● **EXERCISE REQUIREMENTS**: The records that follow are to be printed exactly, with no images.

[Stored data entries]
>>>>

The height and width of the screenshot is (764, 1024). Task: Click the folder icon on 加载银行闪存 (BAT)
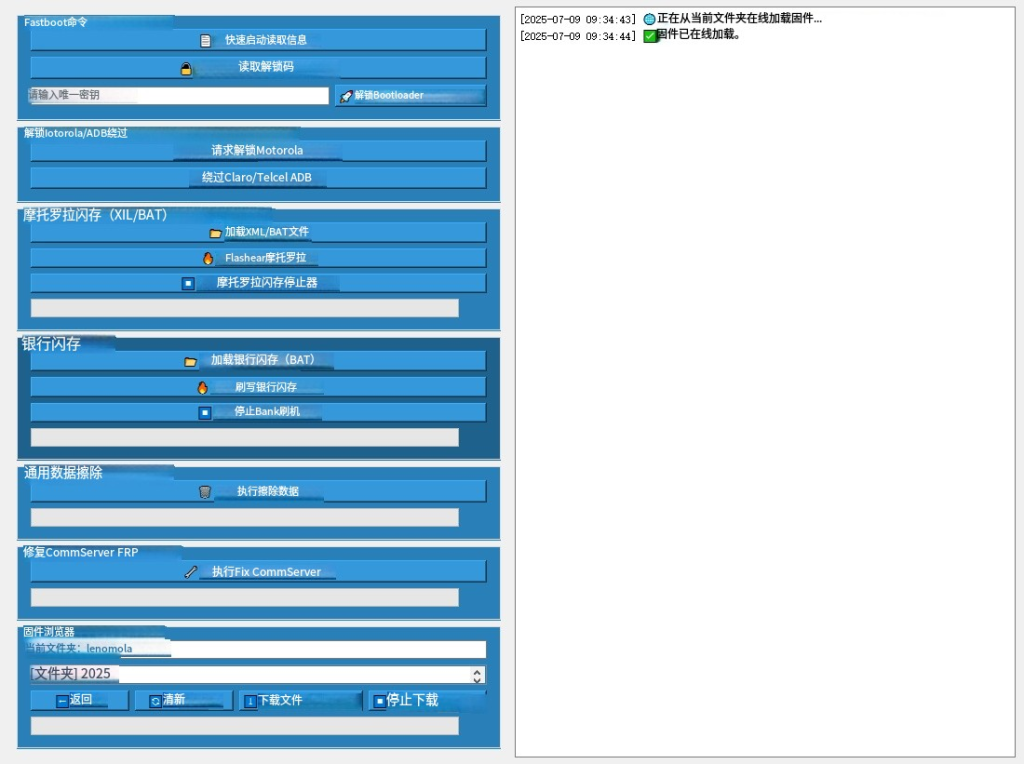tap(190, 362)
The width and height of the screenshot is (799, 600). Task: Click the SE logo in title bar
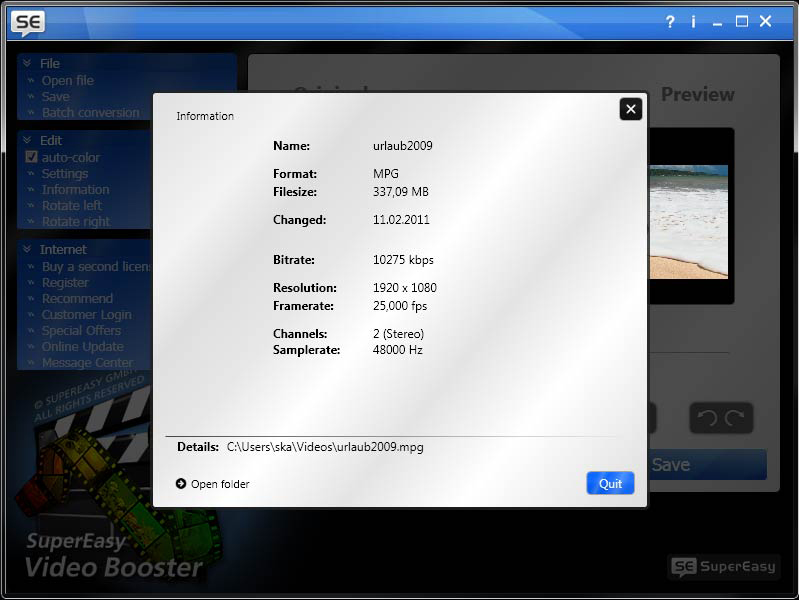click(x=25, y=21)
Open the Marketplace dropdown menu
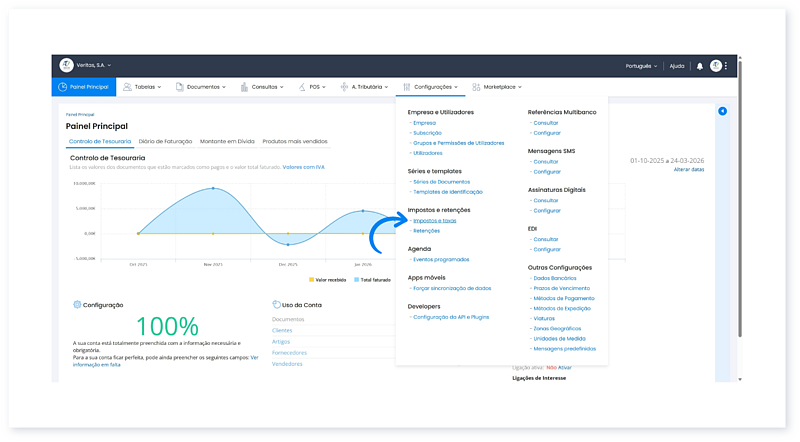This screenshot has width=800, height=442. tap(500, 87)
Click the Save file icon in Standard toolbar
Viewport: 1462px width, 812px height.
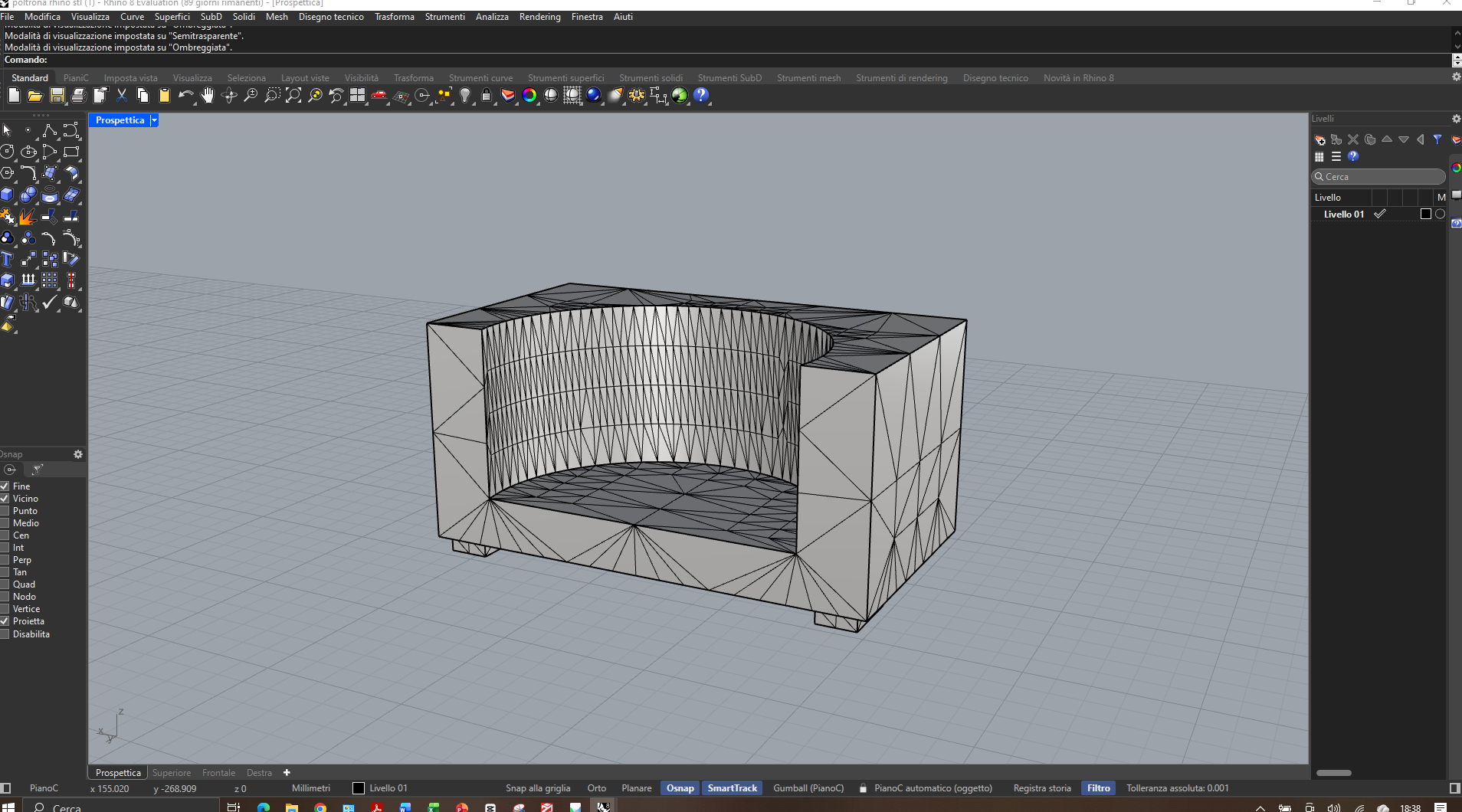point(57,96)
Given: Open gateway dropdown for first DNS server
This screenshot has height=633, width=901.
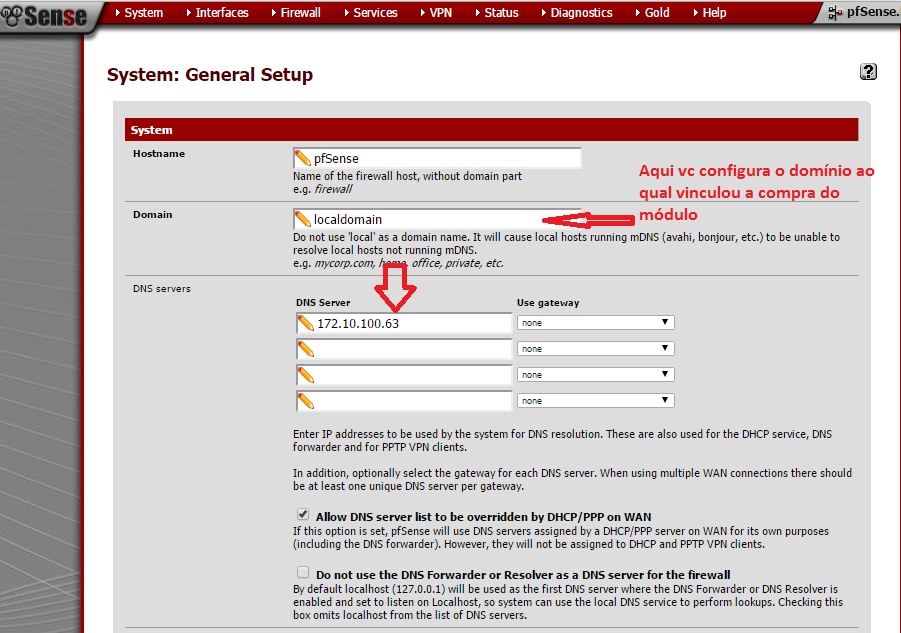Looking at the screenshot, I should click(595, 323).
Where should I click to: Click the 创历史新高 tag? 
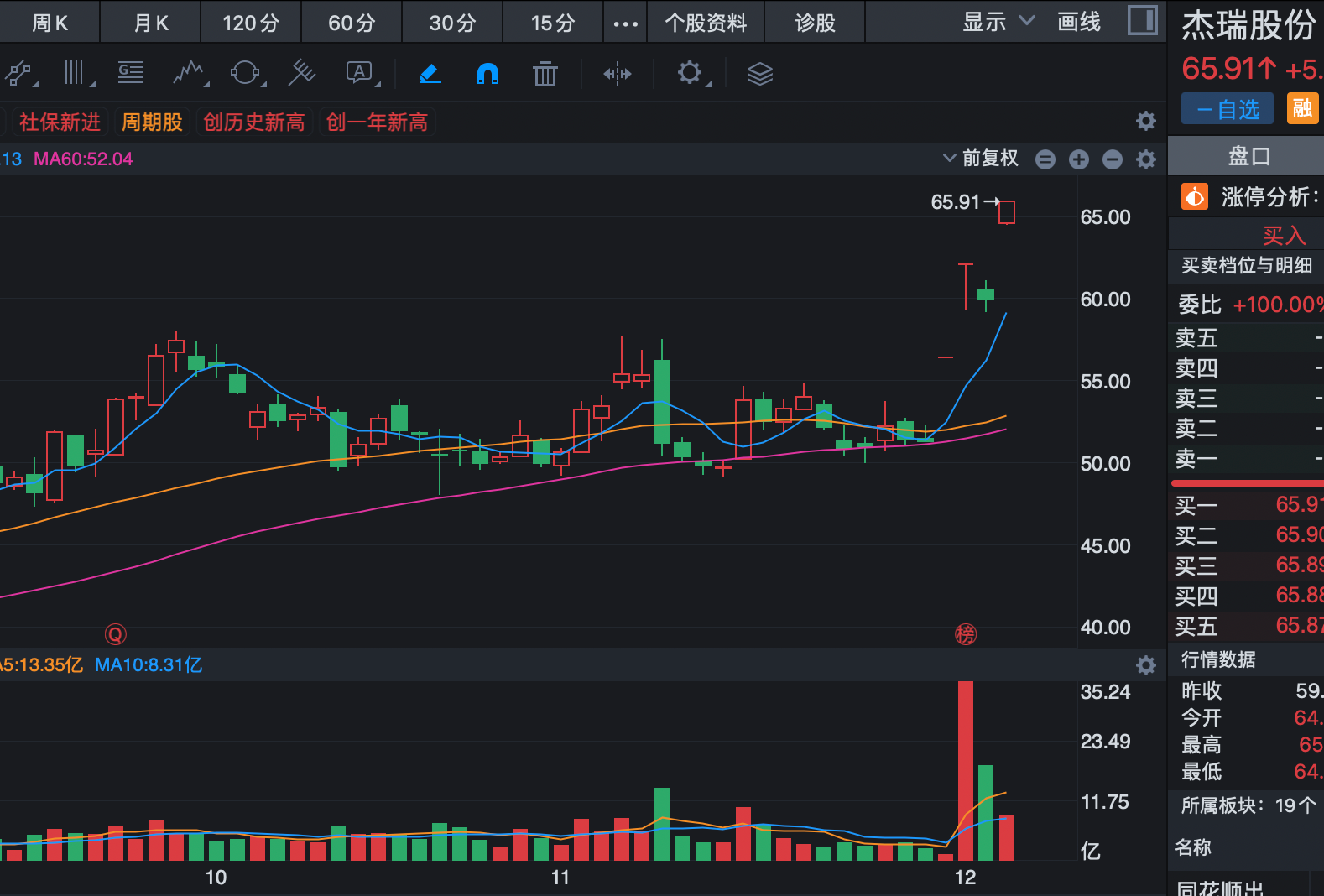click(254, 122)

<<<<

● **COMPLETED TASK**:
The height and width of the screenshot is (764, 1024). Task: Click the folder icon on 加载银行闪存 (BAT)
tap(190, 362)
The width and height of the screenshot is (799, 600). Task: Click the SE logo in title bar
click(x=25, y=21)
Open the Marketplace dropdown menu
This screenshot has width=800, height=442. tap(500, 87)
Click the Save file icon in Standard toolbar
Viewport: 1462px width, 812px height.
point(57,96)
Given: Open gateway dropdown for first DNS server
This screenshot has height=633, width=901.
Looking at the screenshot, I should click(595, 323).
Where should I click to: Click the 创历史新高 tag? 
click(254, 122)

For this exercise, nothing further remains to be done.